Ce que j'ai entendu dire par les syndicats de policiers est choquant. Un de leurs représentants a indiqué que, dès lors qu'une personne participe à une manifestation interdite, elle doit en assumer les conséquences. C'est très grave et c'est un élément qu'il faut faire remonter. Normalement, il faut définir un attroupement, procéder à des sommations et laisser les gens se disperser. Or, les personnes n'entendent pas les sommations et elles n'ont pas le temps de se disperser. Nous avons des exemples concrets de cas où des gens essayant de se disperser se sont réfugiés dans des halls d'immeuble ou des parcs parce qu'ils étaient gazés et n'avaient pas le temps de sortir du cortège, ou parce qu'ils étaient nassés. Ils se sont fait interpeller au moment où ils ont voulu rentrer chez eux. En reprenant les termes du syndicat de policiers, on comprend qu'à partir du moment où il y a eu des sommations et des gaz, tout ce qui bouge peut être interpellé.

Deuxième élément : la doctrine de maintien de l'ordre à la française, considérée exemplaire par un syndicat de policiers, ne l'est plus depuis de nombreuses années. La France ne participe plus aux rencontres entre les différents pays européens sur le sujet. La doctrine a changé. Le schéma national du maintien de l'ordre est venu graver dans le marbre une certaine pratique que nous avons dénoncée. Les unités non spécialisées qui viennent en renfort des compagnies républicaines de sécurité et des escadrons de gendarmerie mobile n'ont ni la même culture ni la même mission qu'eux. Elles sont intégrées – et encore, cela prête à discussion – dans les unités de maintien de l'ordre, elles viennent en tout cas les renforcer, mais elles interpellent, donc vont au contact et utilisent leurs matraques de manière disproportionnée. Les policiers ont dit que les manifestants venaient désormais au contact. C'est inverser les choses. Au départ, ce sont ces unités qui vont au contact, qui vont interpeller et qui créent un désordre au lieu d'une désescalade. Je rappelle que le schéma national du maintien de l'ordre a fait et fait encore l'objet de recours au Conseil d'État de la part de plusieurs organisations, dont le Syndicat des avocats de France.

Troisième élément : l'immixtion de l'exécutif dans la chaîne pénale. Je pense notamment à la note du procureur de la République de Paris du 12 janvier 2019 et à la circulaire du garde des Sceaux du 18 mars 2023, qui demandent aux parquets de faire preuve d'une extrême fermeté, de viser certaines infractions, de maintenir les gardes à vue et d'apporter une réponse pénale immédiate. La chaîne pénale est bouleversée dès qu'il y a une manifestation. Les policiers interpellateurs remplissent des fiches de mise à disposition en cochant toutes les infractions qu'ils ont l'impression de constater, en se disant qu'on verra plus tard.

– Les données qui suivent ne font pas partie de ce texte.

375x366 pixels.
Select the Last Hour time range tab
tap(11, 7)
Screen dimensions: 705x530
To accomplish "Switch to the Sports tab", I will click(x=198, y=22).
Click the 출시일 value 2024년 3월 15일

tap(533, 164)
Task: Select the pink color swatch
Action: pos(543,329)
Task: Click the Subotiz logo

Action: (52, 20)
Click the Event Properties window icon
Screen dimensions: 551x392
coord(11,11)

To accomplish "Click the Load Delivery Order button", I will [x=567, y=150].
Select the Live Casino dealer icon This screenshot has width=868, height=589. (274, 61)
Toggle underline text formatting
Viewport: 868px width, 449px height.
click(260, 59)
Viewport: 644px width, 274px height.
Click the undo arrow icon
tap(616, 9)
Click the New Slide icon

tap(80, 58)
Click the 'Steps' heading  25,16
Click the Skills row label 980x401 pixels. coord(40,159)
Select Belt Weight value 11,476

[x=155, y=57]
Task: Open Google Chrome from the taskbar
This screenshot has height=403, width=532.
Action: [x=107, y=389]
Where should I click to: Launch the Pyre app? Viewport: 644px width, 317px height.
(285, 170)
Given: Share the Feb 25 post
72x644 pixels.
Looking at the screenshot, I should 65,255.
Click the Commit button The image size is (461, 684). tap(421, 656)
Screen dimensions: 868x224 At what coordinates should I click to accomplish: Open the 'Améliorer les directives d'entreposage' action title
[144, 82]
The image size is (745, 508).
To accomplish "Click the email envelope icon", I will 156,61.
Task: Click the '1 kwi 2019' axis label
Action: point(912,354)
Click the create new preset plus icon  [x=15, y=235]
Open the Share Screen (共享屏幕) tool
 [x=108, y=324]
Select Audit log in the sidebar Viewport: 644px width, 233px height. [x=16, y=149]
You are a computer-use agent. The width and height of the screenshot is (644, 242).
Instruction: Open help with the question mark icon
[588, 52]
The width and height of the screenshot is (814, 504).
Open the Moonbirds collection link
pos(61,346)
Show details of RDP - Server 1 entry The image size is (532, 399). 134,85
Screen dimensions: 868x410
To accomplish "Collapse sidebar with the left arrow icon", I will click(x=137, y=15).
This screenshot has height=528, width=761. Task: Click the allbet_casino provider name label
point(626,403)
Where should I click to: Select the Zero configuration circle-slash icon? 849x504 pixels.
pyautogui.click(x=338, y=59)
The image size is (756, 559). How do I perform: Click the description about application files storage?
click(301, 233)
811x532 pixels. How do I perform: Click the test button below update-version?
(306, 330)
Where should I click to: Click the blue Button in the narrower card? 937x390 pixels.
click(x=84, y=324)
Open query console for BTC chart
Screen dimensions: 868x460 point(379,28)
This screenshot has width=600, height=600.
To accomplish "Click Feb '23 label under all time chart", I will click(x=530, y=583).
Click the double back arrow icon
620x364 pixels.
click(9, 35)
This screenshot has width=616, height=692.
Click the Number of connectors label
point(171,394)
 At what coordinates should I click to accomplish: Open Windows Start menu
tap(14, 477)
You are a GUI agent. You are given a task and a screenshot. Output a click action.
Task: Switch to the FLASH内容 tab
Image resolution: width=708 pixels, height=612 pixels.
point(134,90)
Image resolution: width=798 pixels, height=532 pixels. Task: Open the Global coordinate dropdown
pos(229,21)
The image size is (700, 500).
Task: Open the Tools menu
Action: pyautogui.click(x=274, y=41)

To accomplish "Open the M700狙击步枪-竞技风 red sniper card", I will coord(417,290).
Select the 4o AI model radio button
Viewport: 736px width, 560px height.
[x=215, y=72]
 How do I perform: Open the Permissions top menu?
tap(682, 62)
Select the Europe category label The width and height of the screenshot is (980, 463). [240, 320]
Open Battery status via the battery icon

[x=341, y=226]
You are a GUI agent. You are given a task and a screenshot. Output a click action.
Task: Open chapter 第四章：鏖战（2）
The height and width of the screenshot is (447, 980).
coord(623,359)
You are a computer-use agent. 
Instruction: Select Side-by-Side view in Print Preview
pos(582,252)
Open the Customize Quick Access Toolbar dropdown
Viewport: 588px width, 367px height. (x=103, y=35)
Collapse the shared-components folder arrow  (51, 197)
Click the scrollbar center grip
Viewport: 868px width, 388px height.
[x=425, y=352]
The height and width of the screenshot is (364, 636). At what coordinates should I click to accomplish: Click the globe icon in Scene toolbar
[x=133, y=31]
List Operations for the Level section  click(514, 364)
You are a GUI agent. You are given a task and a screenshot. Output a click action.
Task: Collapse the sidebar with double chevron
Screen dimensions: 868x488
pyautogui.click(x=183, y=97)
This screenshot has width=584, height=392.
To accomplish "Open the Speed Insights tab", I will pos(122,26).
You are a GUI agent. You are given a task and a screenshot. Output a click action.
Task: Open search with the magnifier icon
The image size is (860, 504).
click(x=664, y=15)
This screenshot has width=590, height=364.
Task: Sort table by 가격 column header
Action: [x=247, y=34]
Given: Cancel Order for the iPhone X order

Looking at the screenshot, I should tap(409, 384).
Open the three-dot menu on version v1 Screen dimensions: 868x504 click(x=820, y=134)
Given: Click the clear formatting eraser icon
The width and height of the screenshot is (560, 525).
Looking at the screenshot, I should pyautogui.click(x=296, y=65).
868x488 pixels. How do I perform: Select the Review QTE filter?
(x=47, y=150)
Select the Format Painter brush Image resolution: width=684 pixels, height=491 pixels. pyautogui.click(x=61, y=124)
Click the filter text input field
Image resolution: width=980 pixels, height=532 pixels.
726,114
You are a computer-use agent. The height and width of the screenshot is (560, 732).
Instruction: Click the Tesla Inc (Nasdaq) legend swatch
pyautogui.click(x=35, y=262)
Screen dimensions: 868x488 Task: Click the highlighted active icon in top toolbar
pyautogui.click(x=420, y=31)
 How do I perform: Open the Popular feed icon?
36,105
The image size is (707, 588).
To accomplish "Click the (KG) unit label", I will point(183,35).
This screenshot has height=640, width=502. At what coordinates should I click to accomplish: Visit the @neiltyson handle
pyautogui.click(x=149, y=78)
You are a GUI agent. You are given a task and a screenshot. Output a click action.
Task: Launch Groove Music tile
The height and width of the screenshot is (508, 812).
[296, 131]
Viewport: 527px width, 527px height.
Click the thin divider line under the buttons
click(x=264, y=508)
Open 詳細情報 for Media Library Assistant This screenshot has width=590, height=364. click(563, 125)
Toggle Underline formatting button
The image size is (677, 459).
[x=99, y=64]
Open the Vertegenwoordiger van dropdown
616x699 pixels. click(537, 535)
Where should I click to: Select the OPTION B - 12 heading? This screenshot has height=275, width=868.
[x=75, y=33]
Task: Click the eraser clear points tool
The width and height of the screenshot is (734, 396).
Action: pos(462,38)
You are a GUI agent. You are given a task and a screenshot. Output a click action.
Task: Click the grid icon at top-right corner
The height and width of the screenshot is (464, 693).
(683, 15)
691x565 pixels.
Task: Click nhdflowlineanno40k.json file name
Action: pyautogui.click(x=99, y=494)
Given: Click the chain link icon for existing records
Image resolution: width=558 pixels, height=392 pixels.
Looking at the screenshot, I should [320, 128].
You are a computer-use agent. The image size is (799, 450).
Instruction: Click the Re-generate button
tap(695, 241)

L'officier de police judiciaire auquel ils conduisent les dizaines de personnes interpellées doit regarder les enregistrements vidéo et auditionner les policiers alors qu'il n'en a pas le temps. C'est ce qui fait que les gardes à vue durent quarante-huit heures. Le parquet n'a pas les moyens de trier car la justice est démunie. Il devrait venir en garde à vue et vérifier les procédures. Mais il ne le fait pas. Pourtant, l'autorité judiciaire est censée être garante de la procédure et contrôler les gardes à vue. C'est une vraie difficulté.

Une énième loi « anticasseurs » qui viendrait renforcer l'arsenal répressif serait inutile. Pour nous, le problème est politique et policier, en lien avec la doctrine de maintien de l'ordre et avec sa judiciarisation. Nous demandons l'abrogation du délit de participation à un groupement en vue de commettre des violences. Nous avons écrit en ce sens, avec le Syndicat de la magistrature, Amnesty International et la Ligue des droits de l'homme, à tous les parlementaires. Ce délit sert aux policiers à arrêter sans aucun fondement juridique, ce qui débouche sur des gardes à vue de quarante-huit heures alors que l'infraction n'est pas constituée, puisqu'elle est imprécise et qu'elle nécessite de démontrer des actes préparatoires. La dissimulation du visage est un autre point sur lequel nous pourrons revenir.